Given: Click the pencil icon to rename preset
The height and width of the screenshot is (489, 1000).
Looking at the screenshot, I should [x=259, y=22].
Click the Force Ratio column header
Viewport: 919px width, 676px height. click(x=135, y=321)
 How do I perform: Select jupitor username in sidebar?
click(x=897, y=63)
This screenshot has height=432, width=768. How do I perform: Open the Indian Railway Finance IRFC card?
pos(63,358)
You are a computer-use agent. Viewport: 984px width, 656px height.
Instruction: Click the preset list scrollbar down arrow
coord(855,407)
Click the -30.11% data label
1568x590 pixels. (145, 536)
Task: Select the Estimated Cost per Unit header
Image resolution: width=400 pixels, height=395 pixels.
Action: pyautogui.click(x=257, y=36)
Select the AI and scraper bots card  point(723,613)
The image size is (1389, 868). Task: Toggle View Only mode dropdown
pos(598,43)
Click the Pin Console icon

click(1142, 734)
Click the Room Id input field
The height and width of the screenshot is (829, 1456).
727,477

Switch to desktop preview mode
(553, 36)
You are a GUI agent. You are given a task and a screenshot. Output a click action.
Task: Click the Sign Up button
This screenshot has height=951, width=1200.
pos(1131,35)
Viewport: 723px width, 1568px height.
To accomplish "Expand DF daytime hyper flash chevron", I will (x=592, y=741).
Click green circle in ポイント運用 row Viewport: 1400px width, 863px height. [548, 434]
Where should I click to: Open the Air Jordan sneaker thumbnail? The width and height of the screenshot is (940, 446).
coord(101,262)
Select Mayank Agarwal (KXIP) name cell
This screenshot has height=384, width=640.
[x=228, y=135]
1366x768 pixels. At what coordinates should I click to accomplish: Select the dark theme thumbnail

┄┄┄┄┄┄┄┄┄┄

Reproduce every line above, keeping each word exactly as it appears.

Given: Click the pencil icon to rename preset
The height and width of the screenshot is (489, 1000).
Looking at the screenshot, I should [x=259, y=22].
Click the Force Ratio column header
Viewport: 919px width, 676px height. click(x=135, y=321)
 How do I perform: Select jupitor username in sidebar?
click(x=897, y=63)
This screenshot has height=432, width=768. How do I perform: Open the Indian Railway Finance IRFC card?
pos(63,358)
You are a computer-use agent. Viewport: 984px width, 656px height.
Instruction: Click the preset list scrollbar down arrow
coord(855,407)
Click the -30.11% data label
1568x590 pixels. (145, 536)
Task: Select the Estimated Cost per Unit header
Image resolution: width=400 pixels, height=395 pixels.
Action: pyautogui.click(x=257, y=36)
Select the AI and scraper bots card  point(723,613)
The image size is (1389, 868). Task: Toggle View Only mode dropdown
pos(598,43)
Click the Pin Console icon

click(1142, 734)
Click the Room Id input field
The height and width of the screenshot is (829, 1456).
727,477

Switch to desktop preview mode
(553, 36)
You are a GUI agent. You are given a task and a screenshot. Output a click action.
Task: Click the Sign Up button
This screenshot has height=951, width=1200.
pos(1131,35)
Viewport: 723px width, 1568px height.
To accomplish "Expand DF daytime hyper flash chevron", I will (x=592, y=741).
Click green circle in ポイント運用 row Viewport: 1400px width, 863px height. [548, 434]
Where should I click to: Open the Air Jordan sneaker thumbnail? The width and height of the screenshot is (940, 446).
coord(101,262)
Select Mayank Agarwal (KXIP) name cell
This screenshot has height=384, width=640.
[x=228, y=135]
1366x768 pixels. At what coordinates should I click to accomplish: Select the dark theme thumbnail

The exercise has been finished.